Extracted text:
Work/Life – 36 / 67 观点
Welcome to the latest edition of our international employment news update.
As the French government ends its recommendation to work from home on a full-time basis, workers in France are expected to return to offices from 9 June for the first time since October 2020. “We are giving the power back to employers and workers to determine the appropriate number of days, but this does not mean abandoning remote working”, said labour minister Élisabeth Borne. While bars, restaurants and cafes will open indoors, as well as travel from non-EU countries, Britons traveling to France will only be permitted to travel for essential reasons and be required to quarantine for 7 days upon arrival.
The European Parliament and Council have agreed on new regulations designed to revise the EU Blue Card, first introduced in 2009, which will make it more attractive for highly skilled workers to live and work in the EU. Member states will retain autonomy as to how many Blue Cards they issue to non-EU professionals, but under the revised Blue Card Directive, it is predicted that the new framework will keep the flow of skilled labour up. Once confirmed, member states will have two years to implement the updated Directive into national law.
The hospitality industry is suffering severe staff shortfalls as foreign workers returned and remained home due to the pandemic. Foreign workers represented 24% of hospitality workers across the UK, and 60% in London. Industry leaders are asking the government to intervene with a series of relaxed immigration rules. Suggestions include a coronavirus recovery visa to support the revival of businesses in the hospitality industry, in particular in order to boost a post pandemic economy. Home Secretary Priti Patel is expected to announce reforms designed to attract skilled workers to work in the UK.
The Labour Party in the Netherlands (PvdA) is pushing to implement legislation which would grant employees the right to disconnect from work. Home workers struggle to switch off and increasingly feel obliged to respond to emails and calls at all times of the day and night. The Council of State suggests that provisions are already in place which allow employees and employers to agree their working hours to act as the dividing line between work and private life. Despite this, the Council admits that burnout is becoming an increasingly prevalent issue amid the coronavirus pandemic.

Dataset extract:
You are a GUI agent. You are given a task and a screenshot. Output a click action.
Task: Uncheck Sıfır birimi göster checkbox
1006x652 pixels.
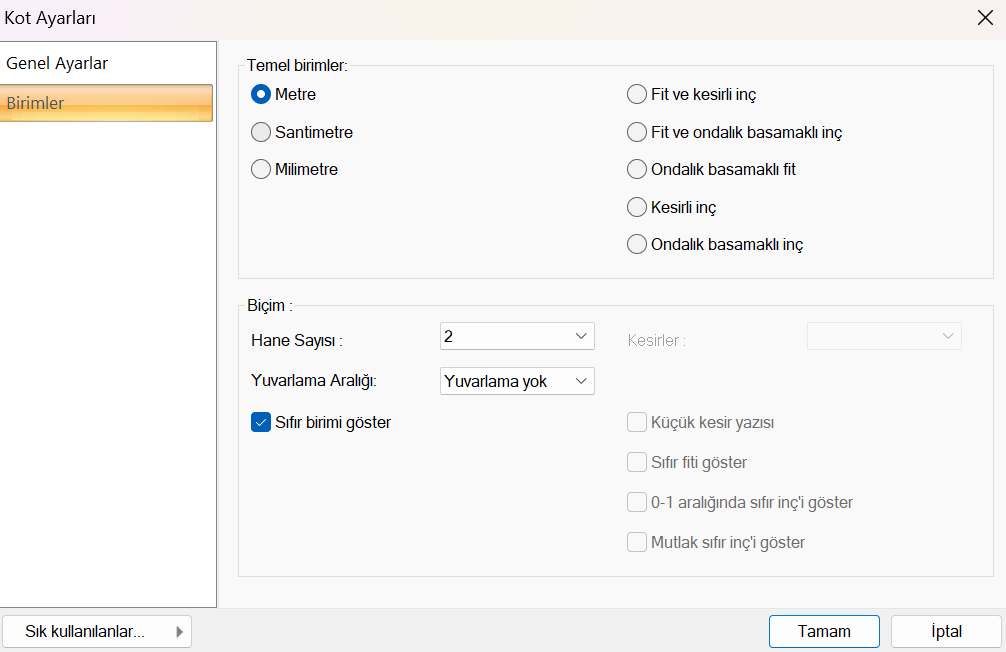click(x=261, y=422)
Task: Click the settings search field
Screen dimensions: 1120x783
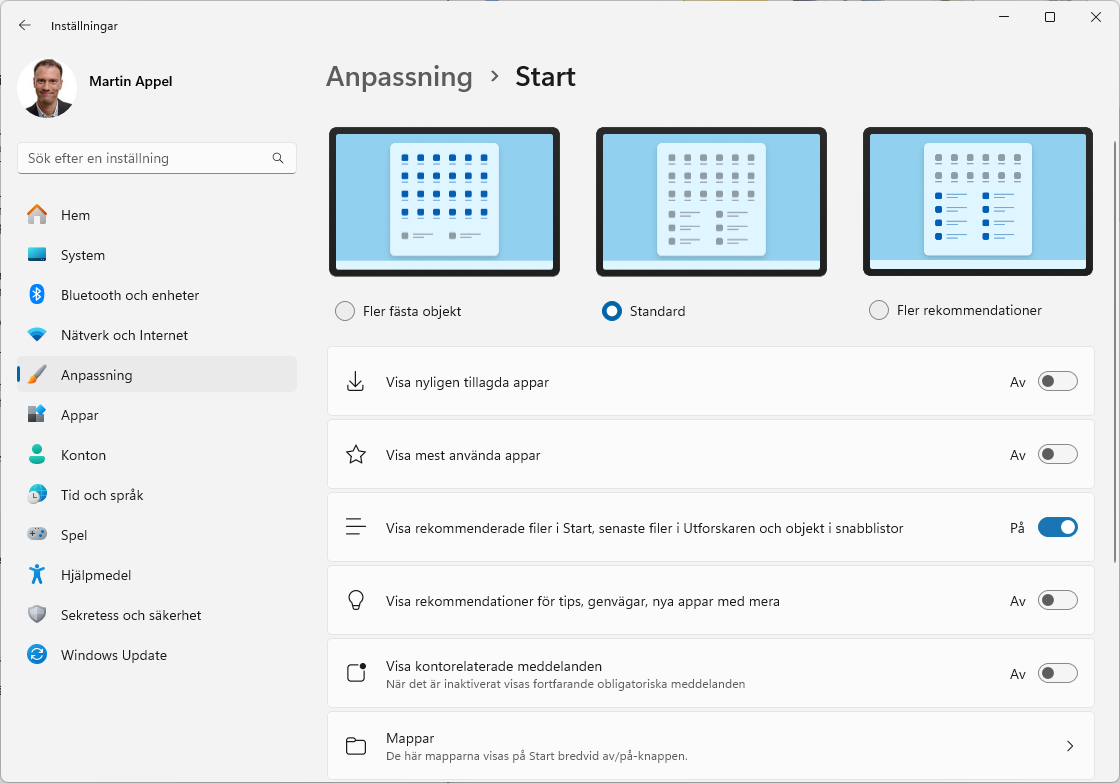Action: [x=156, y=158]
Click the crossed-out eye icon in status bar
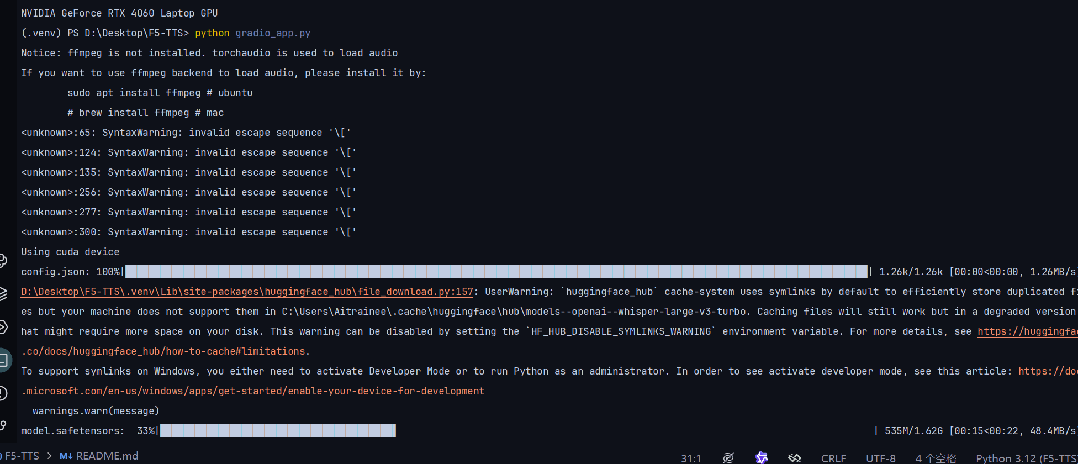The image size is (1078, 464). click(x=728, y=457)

Exercise tasks:
1: Please return the passage of the employment news update from "The European Parliament" to "into national law." word for word.
2: Carry the employment news update forward from its final sentence.
The records are separate material and have no connection to the employment news update.

Answers:
1:
The European Parliament and Council have agreed on new regulations designed to revise the EU Blue Card, first introduced in 2009, which will make it more attractive for highly skilled workers to live and work in the EU. Member states will retain autonomy as to how many Blue Cards they issue to non-EU professionals, but under the revised Blue Card Directive, it is predicted that the new framework will keep the flow of skilled labour up. Once confirmed, member states will have two years to implement the updated Directive into national law.

2:
The number of age discrimination complaints increased by 74% in the past year. While the total number of claims brought decreased by 1.5%, 3,668 age discrimination claims were brought in 2020 compared to 2,112 in 2019. Researchers predict that these complaints will continue to increase as the furlough scheme comes to an end and employers favour younger employees. Professionals fear that the current unemployment rate of over 50s, which has already risen by 48% over the last year, will be worsened as "older workers are more likely to drift into long-term unemployment than their younger counterparts."
Following Uber's recognition of the GMB union, its 70,000 UK drivers will have collective bargaining powers and the right to be represented in negotiations over where they work, earnings, pensions, benefits and health and wellbeing. This comes after the UK's Supreme Court decision that Uber drivers are workers and entitled to a minimum wage, vacation pay, and other benefits. "This agreement shows gig economy companies don't have to be a wild west on the untamed frontier of employment rights," said GMB National Officer Mick Rix.
In a judgement this month, the French Supreme Court ruled that an employee cannot draw on the principle of equal treatment to claim the rights and benefits of a settlement agreement concluded between the company and another employee to terminate and/or prevent a potential dispute. According to the judges, the conclusion of a settlement agreement does not create rights with respect to other employees.